The latest concern is “per- and polyfluoroalkyl substances, or PFAS,” also known as forever chemicals. They are linked to health problems, including cancer.

“The failure of state and federal governments to keep contaminants out of the environment, scholars and environmental advocates say, calls into question their commitment to fully protect Indigenous rights.”

U.S. to focus bison restoration on expanding tribal herds

“U.S. officials will work to restore more large bison herds to Native American lands under a Friday order from Interior Secretary Deb Haaland that calls for the government to tap into Indigenous knowledge in its efforts to conserve the burly animals that are an icon of the American West,” the Star Tribune reported Friday.

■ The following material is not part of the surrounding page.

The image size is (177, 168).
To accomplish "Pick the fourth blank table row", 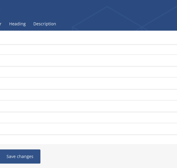I will [x=89, y=72].
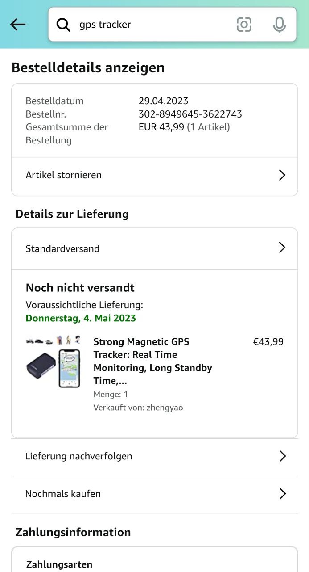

One thought on “Native Nations’ ongoing efforts to enforce Treaty rights on health care, and to hunt, fish, and gather on ceded lands

  1. I live in western North Carolina, and thanks to neighbors who are activist Cherokee women, I’ve learned about Enbridge and the despicable actions of some in Minnesota government to violate Indigenous People’s human rights as well as treaty rights and civil rights. As you know, I could have written the same about many, many desecrations of Indigenous People’s rights and the Creation.

    Since President Biden took office and when Democrats controlled both houses of Congress, and since Deb Haaland became Secretary of Interior Haaland, I have been nearly totally disillusioned about any elected leaders’ doing what is right and honorable.
    What besides petitioning and giving money could make a difference?